O magistrado alegou que precisa elaborar melhor o voto. Dois novos crimes foram apresentados na investigação pelo relator, o desembargador Carlos Tork, sendo eles lavagem de dinheiro e formação de quadrilha.
A maioria dos desembargadores pediu a condenação dos investigados pelos crimes de peculato, dispensa ilegal de licitação, falsidade ideológica, formação de quadrilha, lavagem de dinheiro e emissão de nota fiscal fria. O próximo julgamento ainda não tem data marcada. Com o adiamento, todos os magistrados poderão mudar o parecer.
O caso julgado pelo pleno refere-se à contratação sem licitação de uma empresa responsável pelo serviço de encadernação e fornecimento de material de papelaria. Os produtos eram comprados da empresa mediante cheques sacados na boca do caixa, mas não eram entregues, conforme a investigação.
O MP-AP apontou que em pouco menos de cinco meses a Alap pagou por 1.105 calculadoras, 396 grampeadores, 180 fragmentadoras de papel, 3.796 agendas e 3.769 encadernações.

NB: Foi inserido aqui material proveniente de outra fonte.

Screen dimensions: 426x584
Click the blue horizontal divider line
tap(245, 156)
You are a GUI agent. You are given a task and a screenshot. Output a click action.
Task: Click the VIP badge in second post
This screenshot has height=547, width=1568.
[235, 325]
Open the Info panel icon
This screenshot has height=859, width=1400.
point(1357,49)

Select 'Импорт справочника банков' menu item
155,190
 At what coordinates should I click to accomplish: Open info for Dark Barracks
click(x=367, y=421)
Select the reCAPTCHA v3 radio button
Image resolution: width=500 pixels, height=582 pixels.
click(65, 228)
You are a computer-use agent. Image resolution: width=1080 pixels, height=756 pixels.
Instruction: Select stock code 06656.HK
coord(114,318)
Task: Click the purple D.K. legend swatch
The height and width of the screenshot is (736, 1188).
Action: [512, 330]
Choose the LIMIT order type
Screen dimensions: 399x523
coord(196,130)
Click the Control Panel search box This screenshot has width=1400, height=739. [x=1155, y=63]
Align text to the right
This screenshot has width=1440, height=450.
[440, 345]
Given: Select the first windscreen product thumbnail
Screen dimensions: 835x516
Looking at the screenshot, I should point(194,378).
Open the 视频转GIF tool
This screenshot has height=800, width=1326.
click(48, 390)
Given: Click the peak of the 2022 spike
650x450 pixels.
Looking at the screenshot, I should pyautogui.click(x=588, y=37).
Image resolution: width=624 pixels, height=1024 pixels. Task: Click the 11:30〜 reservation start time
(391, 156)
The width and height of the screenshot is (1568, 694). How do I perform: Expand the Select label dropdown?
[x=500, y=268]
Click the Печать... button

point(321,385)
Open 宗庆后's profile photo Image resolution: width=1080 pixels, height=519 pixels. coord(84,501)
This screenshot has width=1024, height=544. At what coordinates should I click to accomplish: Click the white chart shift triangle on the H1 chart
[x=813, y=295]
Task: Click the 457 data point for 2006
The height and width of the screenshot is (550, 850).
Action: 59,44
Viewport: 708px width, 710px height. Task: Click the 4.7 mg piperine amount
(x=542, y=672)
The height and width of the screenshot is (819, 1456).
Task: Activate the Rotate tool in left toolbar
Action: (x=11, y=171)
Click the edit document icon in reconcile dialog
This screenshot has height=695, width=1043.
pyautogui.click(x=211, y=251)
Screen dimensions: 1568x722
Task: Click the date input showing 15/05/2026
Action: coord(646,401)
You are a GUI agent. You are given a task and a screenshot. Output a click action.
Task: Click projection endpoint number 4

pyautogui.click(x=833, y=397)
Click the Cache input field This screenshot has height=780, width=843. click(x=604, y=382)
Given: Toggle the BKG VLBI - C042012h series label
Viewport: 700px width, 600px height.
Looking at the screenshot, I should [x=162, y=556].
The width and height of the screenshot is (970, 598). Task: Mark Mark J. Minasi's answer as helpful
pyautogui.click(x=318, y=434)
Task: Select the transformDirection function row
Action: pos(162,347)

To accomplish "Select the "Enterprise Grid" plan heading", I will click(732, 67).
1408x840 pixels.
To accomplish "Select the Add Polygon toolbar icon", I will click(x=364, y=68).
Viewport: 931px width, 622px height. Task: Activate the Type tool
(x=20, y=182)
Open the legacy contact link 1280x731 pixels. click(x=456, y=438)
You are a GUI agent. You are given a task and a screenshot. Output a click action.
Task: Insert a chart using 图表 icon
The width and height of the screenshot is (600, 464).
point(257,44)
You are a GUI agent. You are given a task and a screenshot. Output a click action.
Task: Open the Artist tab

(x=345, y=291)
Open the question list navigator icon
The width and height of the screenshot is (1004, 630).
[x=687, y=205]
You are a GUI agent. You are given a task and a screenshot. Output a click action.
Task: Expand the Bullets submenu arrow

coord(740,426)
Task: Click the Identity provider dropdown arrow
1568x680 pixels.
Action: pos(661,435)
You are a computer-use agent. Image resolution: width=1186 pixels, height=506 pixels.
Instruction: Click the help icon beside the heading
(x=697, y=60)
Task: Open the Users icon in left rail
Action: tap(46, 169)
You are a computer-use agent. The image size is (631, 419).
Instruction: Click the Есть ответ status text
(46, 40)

O prejuízo aos cofres públicos é de R$ 578.193,38, diz o MP.
Além dos parlamentares, outros envolvidos estão sujeitos à condenação e cumprimento de pena, são eles funcionários da Assembleia, a dona da empresa envolvida e o ex-marido dela.
De acordo com a defesa de cinco dos acusados, entre eles Moisés Souza e Edmundo Tork, os argumentos apresentados não estão corretos e os materiais e serviços foram utilizados pela Alap.
“Eu avalio o julgamento como equivocado. Um fundamento que o material de expediente não foi entregue está errado. O material foi utilizado pelo poder legislativo e as condenações, ao meu ver, foram injustas”, disse o advogado Maurício Pereira.